Ribblehead can be best described as a railway hamlet by a crossroads. It sits underneath what is probably England’s most famous railway viaduct, the iconic Ribblehead Viaduct, with its 24 arches.
Whether you come here to see the viaduct or to take a walk in the heart of the Three Peaks Country, your walk will be dominated by the magnificent viaduct.
Apart from the popular and welcoming inn and the little wind-swept station with its welcoming Settle-Carlisle Railway Heritage Centre, there are no other visitor facilities here. Indeed apart from a couple of cottages and farms at Gearstones a mile away there is no other human habitation. Be prepared for a wild location.
This is one of the grandest, loneliest, and at certain times of the day or year, most desolate places in the Yorkshire Dales National Park. It’s a virtually treeless landscape of bare, brown sculptured hills, dominated by the Three Peaks.

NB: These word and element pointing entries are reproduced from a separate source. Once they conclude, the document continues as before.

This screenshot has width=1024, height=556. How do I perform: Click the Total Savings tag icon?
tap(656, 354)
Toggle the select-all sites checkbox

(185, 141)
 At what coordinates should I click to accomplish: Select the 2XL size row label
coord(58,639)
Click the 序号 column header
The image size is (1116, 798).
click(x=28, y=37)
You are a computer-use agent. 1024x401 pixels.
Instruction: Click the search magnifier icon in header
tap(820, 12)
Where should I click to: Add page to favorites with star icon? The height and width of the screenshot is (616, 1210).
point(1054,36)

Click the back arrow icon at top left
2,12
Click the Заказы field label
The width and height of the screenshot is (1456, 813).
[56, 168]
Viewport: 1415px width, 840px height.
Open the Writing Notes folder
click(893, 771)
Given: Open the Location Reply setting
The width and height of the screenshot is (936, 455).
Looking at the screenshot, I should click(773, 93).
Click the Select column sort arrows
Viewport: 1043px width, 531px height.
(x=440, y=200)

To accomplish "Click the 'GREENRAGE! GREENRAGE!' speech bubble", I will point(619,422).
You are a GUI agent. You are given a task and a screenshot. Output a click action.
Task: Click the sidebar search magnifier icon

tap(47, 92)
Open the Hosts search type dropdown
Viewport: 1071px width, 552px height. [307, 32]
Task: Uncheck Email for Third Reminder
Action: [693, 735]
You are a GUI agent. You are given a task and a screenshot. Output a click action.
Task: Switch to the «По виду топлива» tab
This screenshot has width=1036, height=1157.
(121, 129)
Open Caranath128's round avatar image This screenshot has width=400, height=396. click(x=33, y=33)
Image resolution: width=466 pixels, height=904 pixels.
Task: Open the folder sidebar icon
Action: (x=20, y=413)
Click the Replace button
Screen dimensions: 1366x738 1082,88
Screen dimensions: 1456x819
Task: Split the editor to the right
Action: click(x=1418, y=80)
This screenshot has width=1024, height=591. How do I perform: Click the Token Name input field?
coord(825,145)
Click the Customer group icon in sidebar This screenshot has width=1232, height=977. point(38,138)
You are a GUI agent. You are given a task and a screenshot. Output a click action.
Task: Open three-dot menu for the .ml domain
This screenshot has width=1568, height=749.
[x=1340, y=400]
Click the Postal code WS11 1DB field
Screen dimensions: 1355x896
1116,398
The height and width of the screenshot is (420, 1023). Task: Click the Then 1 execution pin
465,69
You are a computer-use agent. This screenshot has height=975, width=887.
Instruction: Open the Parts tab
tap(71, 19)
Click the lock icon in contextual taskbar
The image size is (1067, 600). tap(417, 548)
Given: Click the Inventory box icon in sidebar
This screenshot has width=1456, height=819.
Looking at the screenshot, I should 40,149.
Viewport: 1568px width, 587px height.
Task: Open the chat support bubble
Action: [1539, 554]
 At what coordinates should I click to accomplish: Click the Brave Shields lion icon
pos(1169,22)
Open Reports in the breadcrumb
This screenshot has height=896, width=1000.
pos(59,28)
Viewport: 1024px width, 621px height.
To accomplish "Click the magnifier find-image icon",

This is fell walking country at its best, with Whernside as the prime magnet straight ahead and Pen-y-Ghent and Ingleborough to the south. Many walkers also follow the Craven Way into Dentdale, or continue along the line of the Blea Moor tunnel over Blea Moor itself into Dentdale, with Dent Station as a prime destination for return transport.
Both the Dales Way and Pennine Way, are accessible from the station by road and field path, and though the actual source of the Ribble is hard to locate, you can follow paths from below Gearstones to the beautiful little Thorns Gill where a 17th century packhorse bridge crosses a deep, primrose hung ravine.
It is also possible to explore the Ingleborough National Nature Reserve from Ribblehead, but some areas require a visitor’s permit (available from English Nature (website opens in new window)).
Public Transport Links:
Local services: Pub, toilets, accommodation, Park Information Point (PIP)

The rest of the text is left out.